About 100 people applied for membership to the Council, and Toro said they were strategic in who was included as part of the first group of 50 members.
“This council is dominated by developers, and that’s by design,” said Toro, who is managing partner of North American Properties — an owner of Atlantic Station as well as other regional developments. “We thought it was important to have individuals on the team who were attuned to getting things done. These are developers who advance the principles of walkability and transit-oriented development.”
The members of the council include Steve Nygren, managing partner of Serenbe; Pam Sessions, president of Hedgewood Homes; Bob Voyles, CEO of Seven Oaks Co.; Noel Khalil, CEO of Columbia Residential; and Mark Riley, managing partner of Urban Realty Partners as well as David Allman, chairman of Regent Partners LLC.
Allman, who is chairman of ULI Atlanta, helped orchestrate the merger of ULI and the Coalition last year.

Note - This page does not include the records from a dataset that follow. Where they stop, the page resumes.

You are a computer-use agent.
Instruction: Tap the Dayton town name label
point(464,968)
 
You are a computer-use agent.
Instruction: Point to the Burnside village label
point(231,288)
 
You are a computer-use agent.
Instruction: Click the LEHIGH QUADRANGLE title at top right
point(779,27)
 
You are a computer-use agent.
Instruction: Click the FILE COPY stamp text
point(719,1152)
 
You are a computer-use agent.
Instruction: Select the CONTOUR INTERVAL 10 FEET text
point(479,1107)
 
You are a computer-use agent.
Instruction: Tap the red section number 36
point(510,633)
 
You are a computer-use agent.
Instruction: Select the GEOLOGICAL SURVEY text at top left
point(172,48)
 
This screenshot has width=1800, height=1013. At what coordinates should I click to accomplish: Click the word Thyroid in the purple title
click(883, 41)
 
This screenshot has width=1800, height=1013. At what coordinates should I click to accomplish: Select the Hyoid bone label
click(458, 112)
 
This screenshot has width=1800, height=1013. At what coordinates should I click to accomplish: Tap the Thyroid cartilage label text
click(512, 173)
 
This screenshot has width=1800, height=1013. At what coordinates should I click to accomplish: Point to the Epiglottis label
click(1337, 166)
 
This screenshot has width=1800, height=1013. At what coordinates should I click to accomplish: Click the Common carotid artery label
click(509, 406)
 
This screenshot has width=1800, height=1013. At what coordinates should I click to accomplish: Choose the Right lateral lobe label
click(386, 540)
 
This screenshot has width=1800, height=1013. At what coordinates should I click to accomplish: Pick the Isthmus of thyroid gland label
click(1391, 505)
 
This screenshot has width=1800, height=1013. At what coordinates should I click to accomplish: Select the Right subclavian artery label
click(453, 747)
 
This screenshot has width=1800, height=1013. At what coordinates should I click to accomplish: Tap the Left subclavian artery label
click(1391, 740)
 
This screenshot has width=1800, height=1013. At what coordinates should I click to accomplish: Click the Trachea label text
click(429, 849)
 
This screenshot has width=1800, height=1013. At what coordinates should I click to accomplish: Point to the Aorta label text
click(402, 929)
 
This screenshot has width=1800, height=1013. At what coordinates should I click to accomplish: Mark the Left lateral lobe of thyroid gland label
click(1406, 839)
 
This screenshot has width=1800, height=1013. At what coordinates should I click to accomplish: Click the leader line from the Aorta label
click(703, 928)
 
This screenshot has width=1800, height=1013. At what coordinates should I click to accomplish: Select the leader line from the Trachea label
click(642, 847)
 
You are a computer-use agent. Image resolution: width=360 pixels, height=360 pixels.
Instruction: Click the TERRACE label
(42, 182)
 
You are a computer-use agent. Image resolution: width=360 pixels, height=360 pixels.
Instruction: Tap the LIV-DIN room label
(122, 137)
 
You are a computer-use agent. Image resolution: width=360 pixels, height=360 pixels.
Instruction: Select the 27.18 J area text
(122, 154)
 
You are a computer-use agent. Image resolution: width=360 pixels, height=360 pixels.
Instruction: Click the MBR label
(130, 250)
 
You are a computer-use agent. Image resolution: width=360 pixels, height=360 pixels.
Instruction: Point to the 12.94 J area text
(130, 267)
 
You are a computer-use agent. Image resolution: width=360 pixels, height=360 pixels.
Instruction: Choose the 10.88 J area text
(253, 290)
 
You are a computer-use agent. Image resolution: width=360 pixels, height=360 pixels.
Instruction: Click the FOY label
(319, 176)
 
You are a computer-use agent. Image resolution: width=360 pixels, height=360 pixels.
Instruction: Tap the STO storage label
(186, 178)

Allman said the Council will continue the tradition set by the Coalition.
“One of the things the Coalition did well, and is manifested by the group that is convening here, is that we have the ability to convene the best practitioners in the industry,” Allman said. “When you look at the talent and expertise in the room, you will be able to take on any issue related to the built environment and to work on visionary solutions.”
Both Allman and Toro said the Council, which will hold its first meeting of the 50 members on March 25, will be tackling specific initiatives in the region.
“We will look around the region for either projects or policy initiatives and see how we as a group can contribute,” Toro said. “These are real-world practitioners who have little patience for theory.”
The 22nd annual Trumpet Awards will be held Jan. 25 at the Cobb Energy Performing Arts Centre with the red carpet beginning at 2 p.m. — recognizing some of the nation’s most celebrated personalities — especially African-Americans.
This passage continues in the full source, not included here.